Les tableaux 1.1 à 1.10 exposent les échelles mentionnées dans les 492 articles publiés entre le 1er mars 2006 jusqu’au 3 avril 2012, référencés dans medline et obtenus avec les mots clés suivants : « quality of life » AND « head and neck » AND cancer et avec les limites suivantes : Humans, English, French, Publication Field : Title/Abstract. Seules les échelles validées en français ou cliniquement pertinentes sont rapportées (notées en gras). Globalement, les échelles sont rangées par fréquence d’apparition dans la littérature. Celles notées en italique ne sont pas apparues dans notre sélection mais présentent un intérêt clinique.












Finalement, le scoring des mesures observées doit être réalisé en fonction de l’échelle retenue et il convient de privilégier les échelles qui permettent une étendue la plus large possible des scores observés sur la population ciblée dans le cadre de l’étude envisagée afin d’obtenir la meilleure précision possible des résultats.


Faisant suite aux échelles, sera abordée l’importance de l’évaluation du statut nutritionnel et son retentissement sur la QdV des patients à haut risque de dénutrition que sont les patients atteints de cancers ORL. Les principaux paramètres anthropométriques, index biologiques et scores cliniques permettant de gérer au mieux la stratégie nutritionnelle, seront abordés.




Échelles spécifiques au cancer


Les principales échelles spécifiques au cancer (tableau 1.2), validées en français, sont le QLQ-C30 et le Fact-G. Leurs durées de « remplissage » sont respectivement de 11 et 5 minutes [16].



Échelles spécifiques au cancer ORL


Les principales échelles spécifiques au cancer ORL (tableau 1.3), validées en français, sont le QLQ-H&N35, le Fact-H&N et la UW-QOL. Leurs durées de « remplissage » sont respectivement de 11, 5 et 5 minutes [16]. L’échelle de l’EORTC QLQ-H&N35 est actuellement en révision afin de mieux y intégrer les effets secondaires liés à la chirurgie ou chimio-radiothérapie (mucosité grave, perte de cheveux, neuropathie, dysphagie chronique, etc.).



Échelles spécifiques à la voix et à la parole (tableau 1.4)


Le VHI est une échelle d’auto-évaluation permettant d’établir le degré de sévérité de l’handicap causé par un trouble vocal.
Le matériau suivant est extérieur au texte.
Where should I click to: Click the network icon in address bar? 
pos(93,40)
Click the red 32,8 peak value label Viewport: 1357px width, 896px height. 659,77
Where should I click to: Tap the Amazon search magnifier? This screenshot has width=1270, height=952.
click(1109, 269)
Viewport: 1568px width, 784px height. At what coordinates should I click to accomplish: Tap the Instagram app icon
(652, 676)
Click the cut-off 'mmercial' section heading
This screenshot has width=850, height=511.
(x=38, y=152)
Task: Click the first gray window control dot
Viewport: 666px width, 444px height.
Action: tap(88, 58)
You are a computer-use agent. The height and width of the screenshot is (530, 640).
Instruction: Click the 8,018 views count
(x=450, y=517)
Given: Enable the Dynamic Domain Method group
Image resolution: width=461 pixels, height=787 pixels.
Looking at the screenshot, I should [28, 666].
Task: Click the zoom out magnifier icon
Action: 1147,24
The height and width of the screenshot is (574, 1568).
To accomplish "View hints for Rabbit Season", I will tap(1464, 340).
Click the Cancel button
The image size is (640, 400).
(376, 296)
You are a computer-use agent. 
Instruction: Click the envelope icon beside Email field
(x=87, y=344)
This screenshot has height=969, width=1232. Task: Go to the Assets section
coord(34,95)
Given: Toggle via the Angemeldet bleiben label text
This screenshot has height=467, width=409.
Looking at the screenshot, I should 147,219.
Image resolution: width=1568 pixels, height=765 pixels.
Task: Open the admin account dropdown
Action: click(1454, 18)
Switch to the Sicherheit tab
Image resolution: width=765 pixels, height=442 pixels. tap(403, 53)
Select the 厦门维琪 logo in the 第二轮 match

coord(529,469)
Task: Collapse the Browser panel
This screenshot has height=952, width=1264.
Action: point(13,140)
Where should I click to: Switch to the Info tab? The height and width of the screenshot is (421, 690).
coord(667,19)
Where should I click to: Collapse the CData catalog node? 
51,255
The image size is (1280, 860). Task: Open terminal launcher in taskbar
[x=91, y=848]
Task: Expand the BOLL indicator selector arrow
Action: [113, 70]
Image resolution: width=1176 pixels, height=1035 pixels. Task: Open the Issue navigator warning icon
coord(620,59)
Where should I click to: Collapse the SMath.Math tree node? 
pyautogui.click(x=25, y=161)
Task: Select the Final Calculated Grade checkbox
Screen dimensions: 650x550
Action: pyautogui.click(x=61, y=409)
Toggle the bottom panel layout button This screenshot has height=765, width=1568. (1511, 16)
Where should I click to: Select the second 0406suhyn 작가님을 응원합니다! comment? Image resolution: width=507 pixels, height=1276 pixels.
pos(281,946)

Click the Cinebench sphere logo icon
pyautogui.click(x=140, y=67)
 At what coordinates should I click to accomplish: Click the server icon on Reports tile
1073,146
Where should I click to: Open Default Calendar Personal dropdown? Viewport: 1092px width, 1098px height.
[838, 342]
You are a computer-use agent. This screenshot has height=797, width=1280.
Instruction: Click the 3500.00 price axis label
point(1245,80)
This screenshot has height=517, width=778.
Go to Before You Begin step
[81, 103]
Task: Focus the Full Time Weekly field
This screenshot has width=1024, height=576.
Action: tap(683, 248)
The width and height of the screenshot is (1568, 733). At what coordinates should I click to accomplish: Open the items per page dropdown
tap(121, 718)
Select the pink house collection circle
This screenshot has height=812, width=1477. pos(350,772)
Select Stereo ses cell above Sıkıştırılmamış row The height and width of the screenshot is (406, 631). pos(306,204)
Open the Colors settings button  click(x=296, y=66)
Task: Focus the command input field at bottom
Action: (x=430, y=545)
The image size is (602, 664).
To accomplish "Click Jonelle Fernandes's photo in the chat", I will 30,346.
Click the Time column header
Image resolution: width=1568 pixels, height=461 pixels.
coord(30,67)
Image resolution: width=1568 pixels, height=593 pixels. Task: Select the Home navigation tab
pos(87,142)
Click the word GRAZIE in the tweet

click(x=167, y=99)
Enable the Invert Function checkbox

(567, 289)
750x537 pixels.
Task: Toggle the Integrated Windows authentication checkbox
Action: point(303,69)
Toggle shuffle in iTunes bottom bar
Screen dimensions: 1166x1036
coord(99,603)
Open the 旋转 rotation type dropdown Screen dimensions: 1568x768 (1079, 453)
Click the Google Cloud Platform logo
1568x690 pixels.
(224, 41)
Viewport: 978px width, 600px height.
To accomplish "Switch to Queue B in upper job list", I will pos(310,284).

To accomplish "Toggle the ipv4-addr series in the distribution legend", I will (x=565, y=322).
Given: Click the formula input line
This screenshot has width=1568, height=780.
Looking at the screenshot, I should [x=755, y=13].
Il s’agit d’un outil validé, facile d’utilisation pour le thérapeute et simple à remplir pour le patient. Sa durée de « remplissage » est de 8 minutes, ce qui est compatible avec son utilisation dans le cadre d’un bilan vocal. Une version courte du VHI (VHI-10) a été validée tant pour le bilan initial que pour le suivi des patients atteints de dysphonie.


Le SHI est une échelle d’évaluation de la parole destinée aux patients atteints de cancers oraux ou oropharyngés. Cet outil permet de rendre compte des problèmes de phonation chez des patients dont la plainte ne concerne pas uniquement la voix contrairement au VHI.


La V-RQOL se distingue principalement par la mise au premier plan de la notion de la qualité de vie et non pas de handicap. Elle permet d’évaluer toutes les variétés de dysphonies.


Le Voice Prothesis Questionnaire est une échelle d’évaluation de la parole chez les patients porteurs d’une valve phonatoire œsotrachéale à l’issue d’une laryngectomie totale.


Le SECEL a été développé pour évaluer les troubles de la communication chez les patients laryngectomisés. Une nouvelle version (S-SECEL) est également adaptée à l’évaluation des troubles de la communication chez les patients traités selon d’autres modalités (radio/chimiothérapie) pour un cancer laryngé.


La VAPP est une échelle qui s’appuie sur l’ICIDH (International Classification of Impairments, Disabilities and Handicaps, 1997) par l’OMS. Elle met l’accent sur la distinction entre 2 dimensions dans les troubles vocaux : la limitation des activités et la restriction de la participation à ces activités. Cette distinction n’avait auparavant jamais été effectuée dans les échelles de qualité de vie relatives à la voix.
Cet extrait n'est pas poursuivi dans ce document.